Publié le  Lecture 8 mins

Insuffisance mitrale dynamique des cardiomyopathies : intérêt de l'échocardiographie d'effort

J.-L. MONIN, CHU Henri Mondor, Créteil

Faut-il tester à l’effort tous les patients dont la fraction d’éjection ventriculaire gauche (FEVG) est < 40 % ?
Cette question, qui peut paraître saugrenue au premier abord, mérite d’être posée au vu d’une littérature récente qui démontre l’importance pronostique de l’insuffisance mitrale (IM) dynamique des cardiomyopathies. En une dizaine d’articles, dont la plupart émanent de l’équipe de L. Piérard et Patrizio Lancellotti (CHU de Liège, Belgique), la faisabilité d’une quantification de l’insuffisance mitrale à l’effort, la valeur pronostique indépendante de l’IM dynamique et son rôle dans la genèse de l’œdème aigu du poumon ont été démontrés.

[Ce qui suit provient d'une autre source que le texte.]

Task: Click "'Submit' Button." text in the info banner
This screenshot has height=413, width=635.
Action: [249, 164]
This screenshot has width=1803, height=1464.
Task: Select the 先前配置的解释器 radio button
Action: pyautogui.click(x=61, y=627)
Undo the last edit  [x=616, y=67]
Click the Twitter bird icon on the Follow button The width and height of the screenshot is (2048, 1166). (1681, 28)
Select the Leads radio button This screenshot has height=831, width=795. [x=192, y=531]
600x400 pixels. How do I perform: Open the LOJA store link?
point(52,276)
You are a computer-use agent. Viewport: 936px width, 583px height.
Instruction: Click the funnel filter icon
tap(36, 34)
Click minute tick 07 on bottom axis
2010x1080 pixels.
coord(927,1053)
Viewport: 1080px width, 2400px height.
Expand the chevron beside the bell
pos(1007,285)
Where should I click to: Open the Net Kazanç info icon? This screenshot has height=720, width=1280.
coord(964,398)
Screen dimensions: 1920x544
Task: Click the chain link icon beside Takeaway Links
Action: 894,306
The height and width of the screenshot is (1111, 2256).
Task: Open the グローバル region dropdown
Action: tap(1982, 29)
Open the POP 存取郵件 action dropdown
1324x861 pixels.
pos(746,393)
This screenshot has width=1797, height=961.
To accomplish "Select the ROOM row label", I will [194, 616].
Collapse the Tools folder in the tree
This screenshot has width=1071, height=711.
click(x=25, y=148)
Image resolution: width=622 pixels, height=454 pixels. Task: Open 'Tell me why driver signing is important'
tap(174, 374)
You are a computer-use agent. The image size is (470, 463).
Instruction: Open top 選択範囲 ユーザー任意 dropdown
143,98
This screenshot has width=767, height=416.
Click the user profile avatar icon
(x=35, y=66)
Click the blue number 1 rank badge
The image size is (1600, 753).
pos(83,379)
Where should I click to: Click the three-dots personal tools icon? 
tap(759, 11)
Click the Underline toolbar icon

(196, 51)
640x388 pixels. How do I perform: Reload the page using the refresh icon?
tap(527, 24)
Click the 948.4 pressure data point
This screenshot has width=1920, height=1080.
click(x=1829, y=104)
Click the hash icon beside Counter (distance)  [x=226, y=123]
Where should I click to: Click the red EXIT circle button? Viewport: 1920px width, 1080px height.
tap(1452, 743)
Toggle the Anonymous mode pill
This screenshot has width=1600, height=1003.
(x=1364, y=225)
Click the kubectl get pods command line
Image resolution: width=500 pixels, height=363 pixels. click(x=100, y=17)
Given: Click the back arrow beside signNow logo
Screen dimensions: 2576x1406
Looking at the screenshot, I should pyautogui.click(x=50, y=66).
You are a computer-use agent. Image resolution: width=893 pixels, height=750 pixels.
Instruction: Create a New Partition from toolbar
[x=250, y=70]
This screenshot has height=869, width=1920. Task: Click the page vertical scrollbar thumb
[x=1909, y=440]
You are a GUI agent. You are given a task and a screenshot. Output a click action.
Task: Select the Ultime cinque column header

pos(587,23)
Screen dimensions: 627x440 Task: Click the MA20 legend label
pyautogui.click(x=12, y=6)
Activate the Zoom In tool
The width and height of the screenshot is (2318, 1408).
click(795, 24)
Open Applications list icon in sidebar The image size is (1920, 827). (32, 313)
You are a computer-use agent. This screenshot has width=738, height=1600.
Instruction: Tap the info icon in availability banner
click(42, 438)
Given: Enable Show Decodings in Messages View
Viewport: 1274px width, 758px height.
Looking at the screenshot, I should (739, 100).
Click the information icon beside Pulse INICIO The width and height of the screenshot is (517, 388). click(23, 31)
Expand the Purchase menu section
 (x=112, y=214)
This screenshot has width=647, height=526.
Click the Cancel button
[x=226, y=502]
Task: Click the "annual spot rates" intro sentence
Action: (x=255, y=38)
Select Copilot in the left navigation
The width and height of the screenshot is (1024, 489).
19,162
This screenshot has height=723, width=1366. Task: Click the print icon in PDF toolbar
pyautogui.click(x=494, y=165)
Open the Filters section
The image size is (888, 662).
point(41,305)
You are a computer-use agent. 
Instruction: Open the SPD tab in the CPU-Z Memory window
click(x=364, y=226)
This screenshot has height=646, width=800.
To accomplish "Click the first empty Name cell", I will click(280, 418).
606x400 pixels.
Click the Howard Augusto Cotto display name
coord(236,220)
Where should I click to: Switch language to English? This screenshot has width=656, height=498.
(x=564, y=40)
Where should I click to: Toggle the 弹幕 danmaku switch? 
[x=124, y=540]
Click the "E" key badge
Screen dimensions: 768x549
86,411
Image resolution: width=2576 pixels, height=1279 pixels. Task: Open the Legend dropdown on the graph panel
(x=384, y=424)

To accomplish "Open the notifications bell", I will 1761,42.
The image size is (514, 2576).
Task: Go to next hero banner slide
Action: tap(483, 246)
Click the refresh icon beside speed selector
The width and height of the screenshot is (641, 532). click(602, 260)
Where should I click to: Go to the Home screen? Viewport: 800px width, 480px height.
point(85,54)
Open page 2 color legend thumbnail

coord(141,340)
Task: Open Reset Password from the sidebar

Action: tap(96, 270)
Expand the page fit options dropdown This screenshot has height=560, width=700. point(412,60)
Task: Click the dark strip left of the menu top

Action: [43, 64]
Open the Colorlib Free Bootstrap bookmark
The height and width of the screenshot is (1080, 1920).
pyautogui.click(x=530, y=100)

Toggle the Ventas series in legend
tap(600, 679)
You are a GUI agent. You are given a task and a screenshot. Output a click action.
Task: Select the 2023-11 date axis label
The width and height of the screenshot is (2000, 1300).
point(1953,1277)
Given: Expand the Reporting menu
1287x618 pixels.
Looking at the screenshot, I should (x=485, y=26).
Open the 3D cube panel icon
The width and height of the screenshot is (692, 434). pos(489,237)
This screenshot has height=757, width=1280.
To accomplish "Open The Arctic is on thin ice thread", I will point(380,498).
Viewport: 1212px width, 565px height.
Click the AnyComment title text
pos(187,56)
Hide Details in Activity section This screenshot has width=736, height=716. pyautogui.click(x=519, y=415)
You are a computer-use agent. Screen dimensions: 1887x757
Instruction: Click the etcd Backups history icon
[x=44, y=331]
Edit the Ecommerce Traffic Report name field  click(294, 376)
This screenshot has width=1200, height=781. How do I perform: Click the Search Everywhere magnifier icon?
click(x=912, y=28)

Reste le problème non résolu du traitement à proposer à ces patients, sachant que les techniques chirurgicales actuellement employées pour corriger l’IM des cardiomyopathies n’ont pas encore démontré de bénéfice en termes de survie à moyen terme.

IM et cardio-myopathie : quelle valeur seuil au repos ? - Tout a commencé par l’étude d’une sous-population de l’étude SAVE ( Survival And Ventricular Enlargement) comprenant 727 patients évalués dans les 16 jours suivant un infarctus du myocarde. Les auteurs ont retrouvé une IM minime à modérée...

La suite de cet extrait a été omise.